Jacque Jones, meanwhile, whose 2002 development (and production in the leadoff role) played as big a part in the team's success as Hunter's contributions, is off to the kind of start his outfield partner had last season. While Jones will never be a prototypical Ricky Henderson-style leadoff hitter, he has demonstrated an increasing willingness to be more selective at the plate. He's only drawn two walks thus far, but Jones is taking more pitches, and the slightly more patient approach is already paying off; Jones is batting a team-leading .364, with an OBP of .388 -but if a guy's hitting .364 who really gives a rat's ass what his on base percentage is? It's interesting to compare the production of Hunter and Jones after the All Star break last year, and if those numbers mean anything to this year's club it will be the worst sort of good news-bad news scenario. After the break Jones went on a tear, hitting .322 with a .514 slugging average and 14 homeruns. Hunter, after carrying the team through the first couple months of the season, cooled off considerably in the second half, batting just .263 with nine homers. If you break the numbers down even further and just compare the last two months, the breakdown is even more glaring: In August, Jones hit .302 with eight homeruns, while Hunter managed just two homers and his average fell to .224. Hunter followed up his lousy August with an equally tepid September (.234, three HRs). Jones, on the other hand, was the hottest Twins hitter in the last month, hitting .369 with two homeruns. While Jones and Hunter are pals, there are essential temperamental differences between them that have become more apparent since last year's break. Hunter is among the most mild-mannered of Twins. Even when frustrated he's an amiable guy to be around. Jones is a different guy altogether, high-strung and moody.
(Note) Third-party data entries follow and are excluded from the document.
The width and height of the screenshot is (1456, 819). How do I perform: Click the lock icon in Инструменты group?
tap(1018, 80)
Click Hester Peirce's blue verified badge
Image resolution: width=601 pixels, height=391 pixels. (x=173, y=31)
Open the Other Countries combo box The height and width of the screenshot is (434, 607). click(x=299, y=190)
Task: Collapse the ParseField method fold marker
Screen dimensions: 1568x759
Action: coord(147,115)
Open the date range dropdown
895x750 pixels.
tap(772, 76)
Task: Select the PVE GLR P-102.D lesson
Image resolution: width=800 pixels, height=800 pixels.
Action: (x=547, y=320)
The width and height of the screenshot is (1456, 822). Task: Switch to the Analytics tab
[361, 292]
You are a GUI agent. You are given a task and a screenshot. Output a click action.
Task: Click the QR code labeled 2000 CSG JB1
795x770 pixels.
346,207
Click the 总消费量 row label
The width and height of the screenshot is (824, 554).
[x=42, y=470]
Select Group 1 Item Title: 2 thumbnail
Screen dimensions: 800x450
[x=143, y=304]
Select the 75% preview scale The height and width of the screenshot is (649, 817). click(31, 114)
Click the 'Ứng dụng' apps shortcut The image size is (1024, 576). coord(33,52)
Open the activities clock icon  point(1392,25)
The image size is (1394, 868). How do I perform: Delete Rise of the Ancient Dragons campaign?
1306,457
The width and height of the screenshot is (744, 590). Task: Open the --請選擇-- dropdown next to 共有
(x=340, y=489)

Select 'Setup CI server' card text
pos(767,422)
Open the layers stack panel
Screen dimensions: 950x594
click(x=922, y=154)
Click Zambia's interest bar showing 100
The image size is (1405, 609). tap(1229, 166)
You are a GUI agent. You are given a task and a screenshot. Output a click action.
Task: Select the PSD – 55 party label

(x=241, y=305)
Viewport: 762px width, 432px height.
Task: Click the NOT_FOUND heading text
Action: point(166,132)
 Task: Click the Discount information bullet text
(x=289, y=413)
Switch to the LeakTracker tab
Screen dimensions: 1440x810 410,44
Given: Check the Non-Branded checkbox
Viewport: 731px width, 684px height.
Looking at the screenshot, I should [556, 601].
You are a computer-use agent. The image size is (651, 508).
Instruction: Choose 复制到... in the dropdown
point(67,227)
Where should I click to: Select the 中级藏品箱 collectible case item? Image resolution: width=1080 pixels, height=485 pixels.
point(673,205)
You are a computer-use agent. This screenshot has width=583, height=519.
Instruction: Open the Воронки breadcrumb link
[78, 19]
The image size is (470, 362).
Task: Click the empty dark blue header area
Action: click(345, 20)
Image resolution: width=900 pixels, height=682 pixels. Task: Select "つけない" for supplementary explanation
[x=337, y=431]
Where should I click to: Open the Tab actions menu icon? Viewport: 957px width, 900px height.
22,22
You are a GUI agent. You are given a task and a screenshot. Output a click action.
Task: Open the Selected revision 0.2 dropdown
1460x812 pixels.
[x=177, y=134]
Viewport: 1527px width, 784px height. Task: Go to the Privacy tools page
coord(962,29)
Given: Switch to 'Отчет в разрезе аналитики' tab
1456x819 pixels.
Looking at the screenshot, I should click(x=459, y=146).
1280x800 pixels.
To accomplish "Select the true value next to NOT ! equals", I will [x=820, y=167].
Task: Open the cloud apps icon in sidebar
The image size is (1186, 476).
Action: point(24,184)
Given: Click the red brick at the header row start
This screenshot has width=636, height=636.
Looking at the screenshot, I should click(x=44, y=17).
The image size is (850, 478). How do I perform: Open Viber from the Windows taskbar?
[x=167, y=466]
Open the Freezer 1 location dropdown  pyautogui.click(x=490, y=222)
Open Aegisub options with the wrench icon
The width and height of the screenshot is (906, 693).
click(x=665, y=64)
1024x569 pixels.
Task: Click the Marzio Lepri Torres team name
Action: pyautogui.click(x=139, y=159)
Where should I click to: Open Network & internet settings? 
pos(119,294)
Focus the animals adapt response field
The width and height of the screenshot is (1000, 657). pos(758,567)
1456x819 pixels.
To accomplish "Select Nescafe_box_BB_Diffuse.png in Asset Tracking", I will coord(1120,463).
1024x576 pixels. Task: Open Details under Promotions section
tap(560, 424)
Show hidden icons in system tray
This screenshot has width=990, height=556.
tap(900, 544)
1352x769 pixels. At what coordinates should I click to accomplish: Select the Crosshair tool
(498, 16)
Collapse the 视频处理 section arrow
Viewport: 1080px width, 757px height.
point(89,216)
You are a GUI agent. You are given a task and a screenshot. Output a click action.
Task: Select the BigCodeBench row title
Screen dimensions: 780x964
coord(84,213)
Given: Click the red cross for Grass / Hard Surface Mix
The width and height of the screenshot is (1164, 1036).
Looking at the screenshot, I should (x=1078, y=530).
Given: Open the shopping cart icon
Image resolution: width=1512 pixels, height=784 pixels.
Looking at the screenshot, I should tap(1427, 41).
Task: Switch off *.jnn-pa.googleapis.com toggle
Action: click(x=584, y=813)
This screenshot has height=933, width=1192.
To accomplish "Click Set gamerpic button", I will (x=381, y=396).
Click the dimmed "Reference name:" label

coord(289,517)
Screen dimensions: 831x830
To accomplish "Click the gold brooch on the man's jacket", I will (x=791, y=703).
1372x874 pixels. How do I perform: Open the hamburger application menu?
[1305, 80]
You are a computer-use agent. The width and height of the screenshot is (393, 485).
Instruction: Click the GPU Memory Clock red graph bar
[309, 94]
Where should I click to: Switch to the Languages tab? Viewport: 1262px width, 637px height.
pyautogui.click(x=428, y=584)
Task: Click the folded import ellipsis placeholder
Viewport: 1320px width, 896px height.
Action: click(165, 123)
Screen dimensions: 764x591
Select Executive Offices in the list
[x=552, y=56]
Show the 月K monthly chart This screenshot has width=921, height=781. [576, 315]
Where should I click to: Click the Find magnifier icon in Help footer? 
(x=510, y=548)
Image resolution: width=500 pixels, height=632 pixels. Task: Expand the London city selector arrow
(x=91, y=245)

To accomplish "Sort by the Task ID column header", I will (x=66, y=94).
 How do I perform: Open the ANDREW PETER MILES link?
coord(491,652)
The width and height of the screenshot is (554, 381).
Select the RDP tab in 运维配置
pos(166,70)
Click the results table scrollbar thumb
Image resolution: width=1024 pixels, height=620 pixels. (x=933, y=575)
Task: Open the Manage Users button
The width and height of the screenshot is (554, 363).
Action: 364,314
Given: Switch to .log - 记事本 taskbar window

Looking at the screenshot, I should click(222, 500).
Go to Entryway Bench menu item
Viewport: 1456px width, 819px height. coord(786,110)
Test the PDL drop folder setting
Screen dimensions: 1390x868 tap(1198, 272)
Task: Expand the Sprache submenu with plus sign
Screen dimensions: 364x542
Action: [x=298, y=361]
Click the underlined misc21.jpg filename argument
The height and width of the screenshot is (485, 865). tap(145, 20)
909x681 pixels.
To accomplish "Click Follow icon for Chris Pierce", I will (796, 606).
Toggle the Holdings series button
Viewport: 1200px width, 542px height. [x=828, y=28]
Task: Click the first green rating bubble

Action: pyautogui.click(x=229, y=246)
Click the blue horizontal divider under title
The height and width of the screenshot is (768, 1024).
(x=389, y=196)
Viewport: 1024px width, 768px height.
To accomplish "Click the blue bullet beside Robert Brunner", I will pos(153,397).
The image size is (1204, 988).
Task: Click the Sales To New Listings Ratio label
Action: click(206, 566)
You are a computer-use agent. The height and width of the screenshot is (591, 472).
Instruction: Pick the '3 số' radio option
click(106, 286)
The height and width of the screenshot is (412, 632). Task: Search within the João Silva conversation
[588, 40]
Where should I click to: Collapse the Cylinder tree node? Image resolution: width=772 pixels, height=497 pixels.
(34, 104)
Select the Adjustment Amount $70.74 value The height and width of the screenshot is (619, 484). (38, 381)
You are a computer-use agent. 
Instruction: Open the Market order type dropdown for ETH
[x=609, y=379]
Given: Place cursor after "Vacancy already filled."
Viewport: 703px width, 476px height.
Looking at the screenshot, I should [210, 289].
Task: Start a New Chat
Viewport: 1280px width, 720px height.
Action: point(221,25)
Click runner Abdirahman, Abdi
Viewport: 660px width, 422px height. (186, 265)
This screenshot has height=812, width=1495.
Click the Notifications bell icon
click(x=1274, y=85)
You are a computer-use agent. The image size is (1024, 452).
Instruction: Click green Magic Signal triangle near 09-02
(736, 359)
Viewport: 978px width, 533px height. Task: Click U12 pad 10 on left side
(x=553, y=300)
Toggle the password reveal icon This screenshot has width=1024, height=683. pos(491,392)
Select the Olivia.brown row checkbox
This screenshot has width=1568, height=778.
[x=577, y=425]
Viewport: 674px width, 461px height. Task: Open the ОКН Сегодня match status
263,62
He's as overtly fiery as Hunter is mellow, and he seems driven by competition both on the field and in the clubhouse; Jones often seems rankled by the comparisons with Hunter, and to his credit he has channeled that frustration into his performance, becoming in the process a better all around player than he was last year at this time. That rivalry is a good thing for the Twins, and it'll be interesting to see if Hunter can elevate his own game in kind.